Top of Records for processing
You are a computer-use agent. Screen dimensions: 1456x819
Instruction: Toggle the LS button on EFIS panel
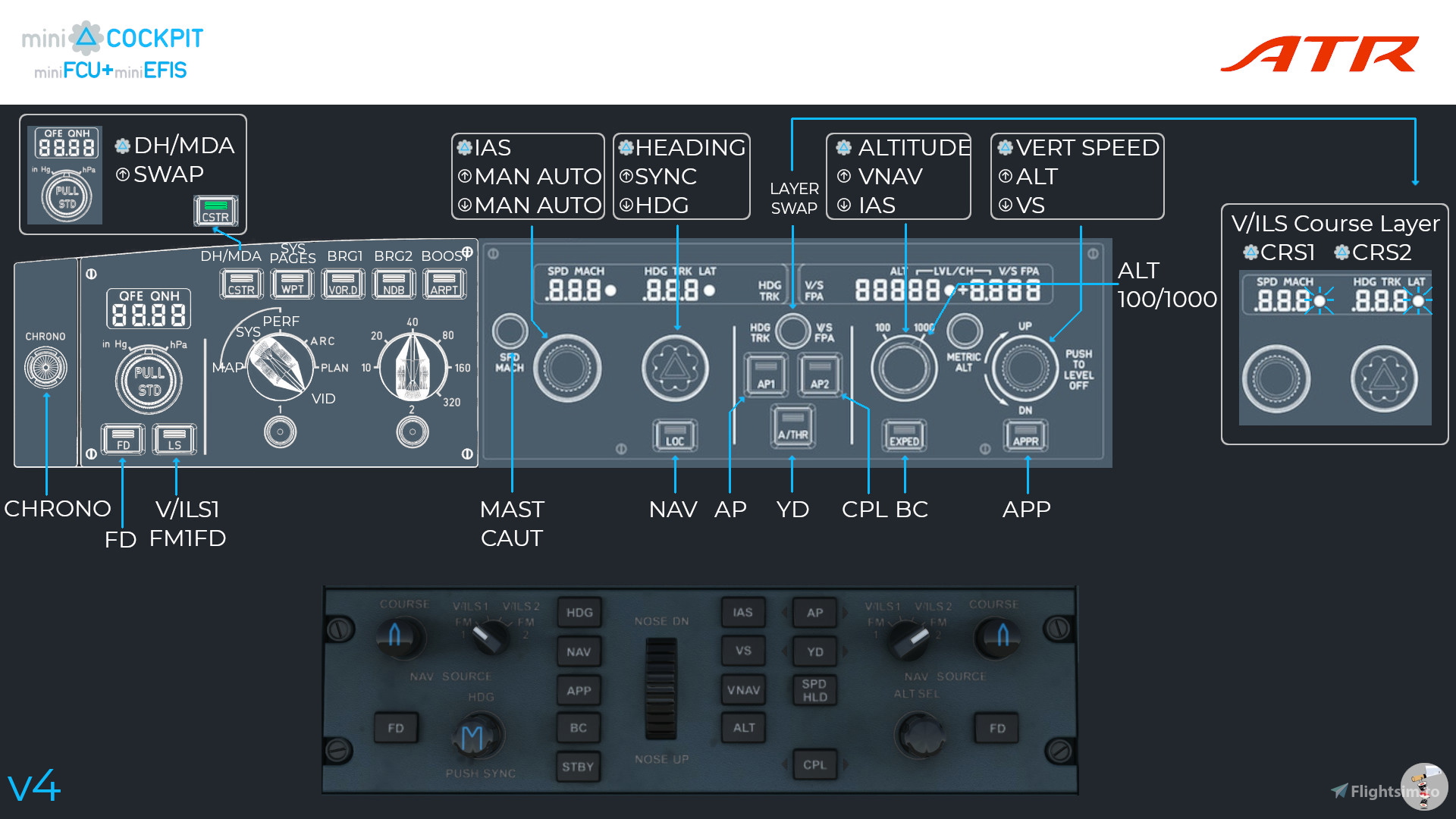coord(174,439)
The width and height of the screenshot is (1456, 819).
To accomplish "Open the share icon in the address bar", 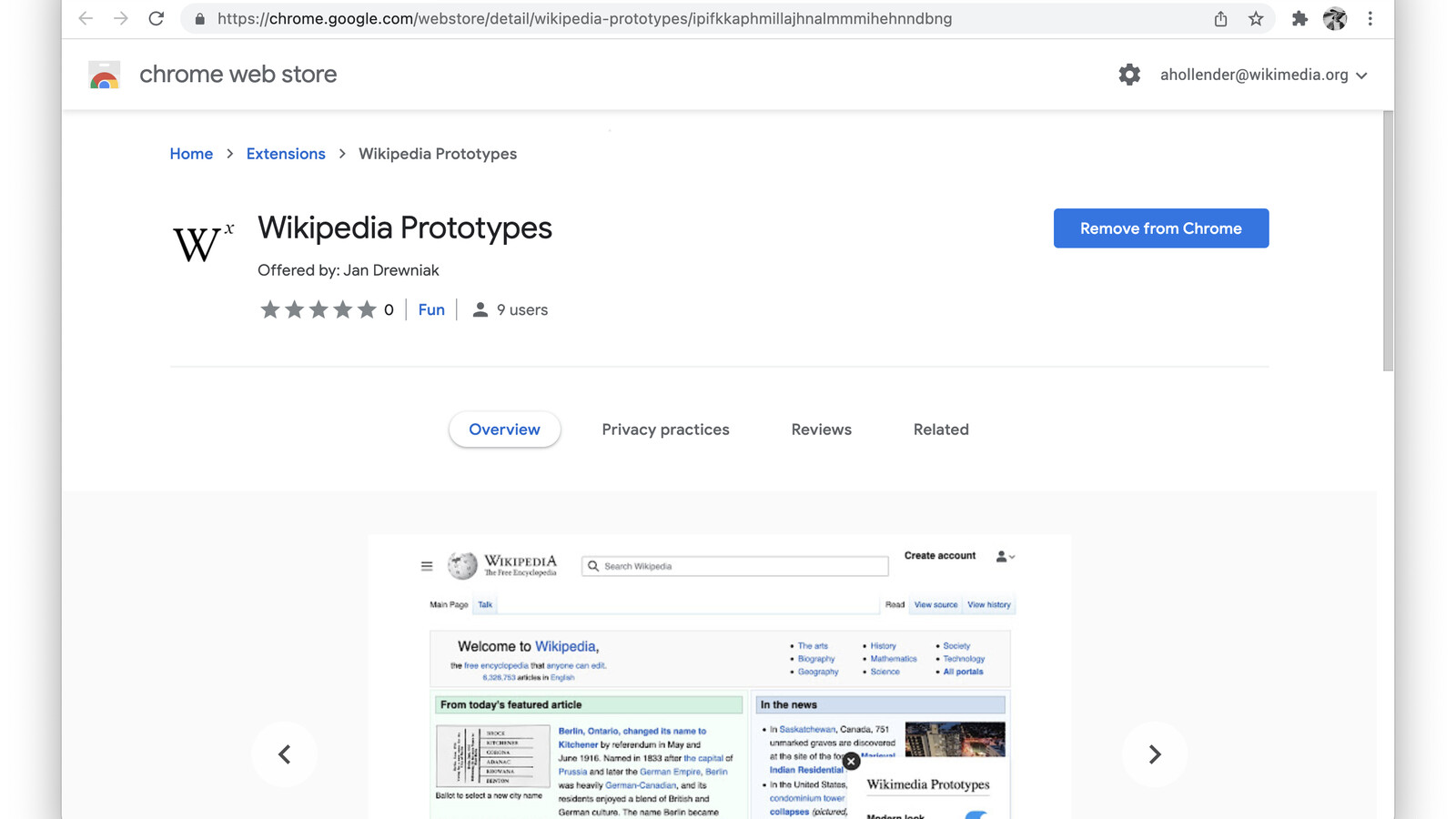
Bottom of Records for processing
Your task = All of the entries above should be duplicated exactly, except for the pictures.

Solution =
You are a computer-use agent. Screen dimensions: 1456x819
Instruction: Toggle the LS button on EFIS panel
coord(174,439)
The width and height of the screenshot is (1456, 819).
To accomplish "Open the share icon in the address bar", 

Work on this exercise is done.